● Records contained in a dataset
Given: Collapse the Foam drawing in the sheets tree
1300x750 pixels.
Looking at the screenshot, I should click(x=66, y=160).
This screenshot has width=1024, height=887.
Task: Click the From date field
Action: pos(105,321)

● TASK TO COMPLETE
The response has to match the data exactly, line for line.

● ANSWER BELOW
Given: Collapse the Foam drawing in the sheets tree
1300x750 pixels.
Looking at the screenshot, I should click(x=66, y=160).
This screenshot has width=1024, height=887.
Task: Click the From date field
Action: pos(105,321)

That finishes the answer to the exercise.